Unmasking fears
Box Hill resident Bev Aisbett is helping thousands control anxiety.
Interview by Georgina Jerums - Melbourne Weekly, July 14th-20th, 2002.
Sweaty palms, jelly legs, your mind going a million miles an hour, a sense of being in a situation you can't control. Sound familiar? Like it or not, feeling stressed is part and parcel of the human condition.But for some, such as Box Hill local Bev Aisbett, anxiety can become life threatening if left unchecked. She knows all about the blurred vision, the sense of free falling, and the ongoing feeling of terror or hopelessness engulfing her entire body.
This is anxiety and depression writ large - the "black dog", as Winston Churchill called it - and many know it well. One in five of us will succumb to clinical anxiety or depression at some stage in our lives.
Fortunately, Aisbett, 49, has helped herself and others deal with anxiety through her books and workshops on "cognitive therapy".
More than 100,000 people bought her first book, Living With IT, and hundreds have taken part in Melbourne workshops held about six times a year since 1998.
She's branching into art therapy, too. Aisbett has organised an exhibition, Mask, at the Box Hill Community Arts Centre, 470 Station street tel: 9898 3544, on until this Friday, July, 19. The masks represent the hiding of fear behind facades and were made by anxiety sufferers in her recovery programs.
Aisbett's first panic attack struck her in her mid-20's. "You're whole world turns upside down," she says. "Everything seems sinister. You have a dark dread, as if some terrible event is about to happen." Some days, even getting up in the morning was impossible.

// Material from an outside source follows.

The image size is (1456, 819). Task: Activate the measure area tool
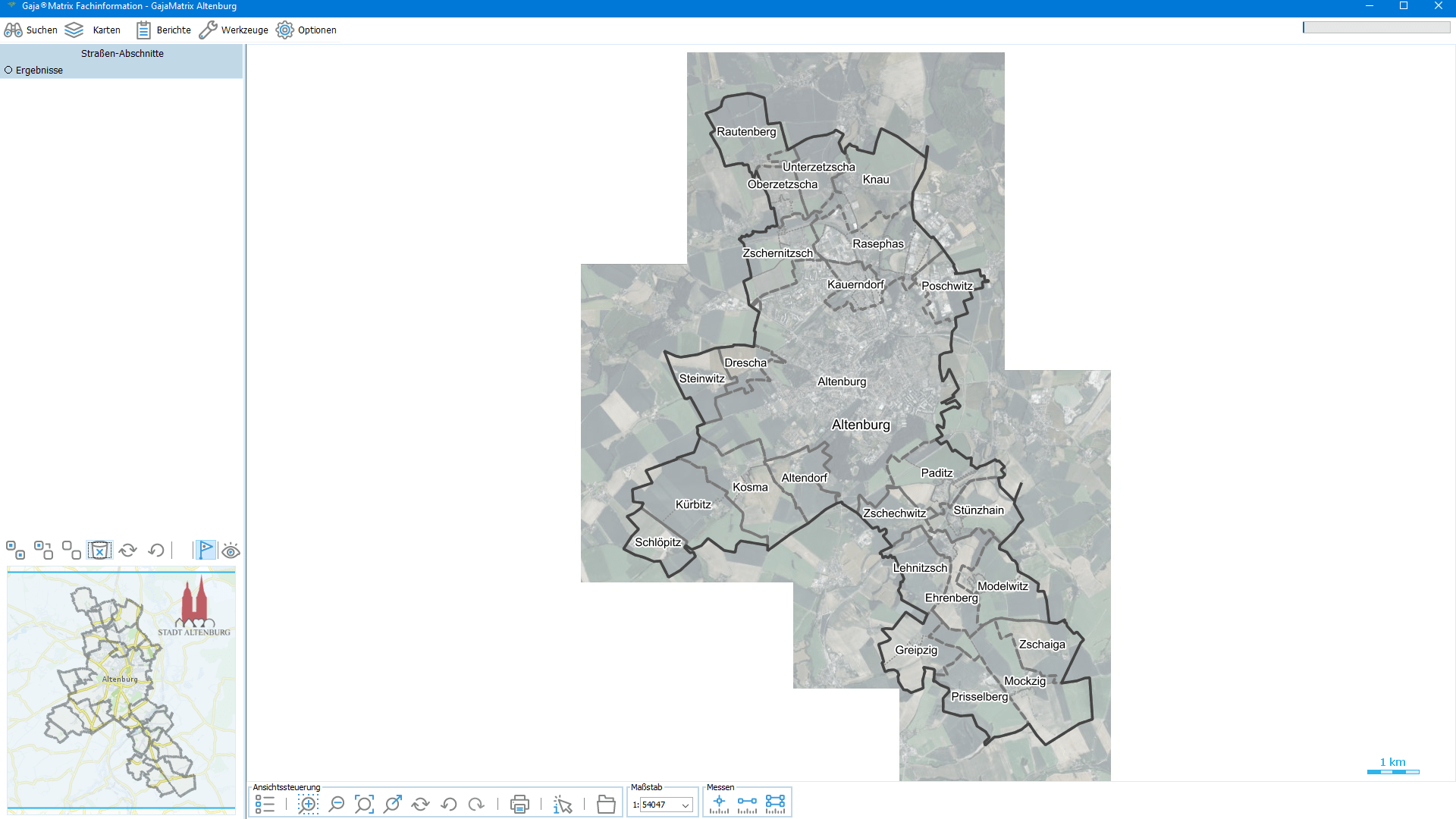pyautogui.click(x=775, y=804)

The crisis point arrived in 1991 when she pulled over on the side of the road, got out of her car and started screaming for someone to help her. Eventually, a stranger approached and hugged her until a friend arrived two hours later.
The message got through: she needed help. Aisbett was diagnosed with severe anxiety disorder and possible manic depression. Drugs and a hospital stay were recommended by doctors, but Aisbett refused both. Her anti-drugs stance is the result of smoking joints in 'her hippy days", the mid-1970s, which she believes could have exacerbated her anxious state.
"Marijuana can trigger anxiety," she says. "In ancient cultures, drugs were used in initiation rites for a higher form of thinking, but that was under a lot of guidance and a lot of wisdom. The way Westerners dabble with it, if you've got an oversensitivity or emotional problems, it's going to bring those to the fore. I hasten to add that I stopped (smoking dope) in 1975."
Instead of anti-depressants Aisbett opted for "cognitive therapy"; repeatedly challenging thoughts and behaviour to break out of low self-esteem cycle of thinking.
She became a qualified counsellor and wrote Living With IT and Taming the Black Dog. The books and the workshops are not, as she stresses, a quick elixir. "My approach is aimed at presenting a new way of looking at the problem of (anxiety) which opens up more options."
Since 1998, she has led five-week workshops for adults, administered by the Anxiety Disorders Association of Victoria (ADAVIC, tel: 9853 8089 or visit www.adavic.org)
"It's about having a look at how you're actually adding to your own misery and making a choice in the moment from that awareness," says Aisbett. "Our internal dialogue is littered with phrases such as 'should' or 'have to' or 'got to'. very driven terms. Introduce softer options such as 'I choose to', 'I might' or 'I could'."
Aisbett lives without panic attacks, but has the occasional black day. "Usually the heart of what is frightening you is a fear of rejection. or, on a more mundane level you might be getting the flu, or PMS, eating a bad diet or drinking too much coffee."
The first thing Aisbett does when her stress begins to rise is define the root of the problem: "Address it fairly quickly. You might have had a fallout with a friend or you might be feeling misunderstood. Identify those issues. Then work through it."
Aisbett says her workshop aims to assist people become less reliant on outside authority or help. "I see a real problem with people reporting year after year for analysis and long- term medication."
People learn how to set clear boundaries, adopt healthier problem solving techniques and address self-esteem. Childhood issues feature. "As a child we learn whether the world is safe or not, whether we feel responsible for everyone," says Aisbett. "People with (anxiety) problems tend to feel terribly responsible for everything, have a very high perfectionism, and are over giving, which builds up resentment. They tend to want to be in control at all times.
"Our Western way is so damaging in many areas. we need to have another look at how we live, and what our belief systems are."
Aisbett hopes similar therapy programs on self-esteem will be introduced in school curriculums, and is planning to take her workshops nationwide.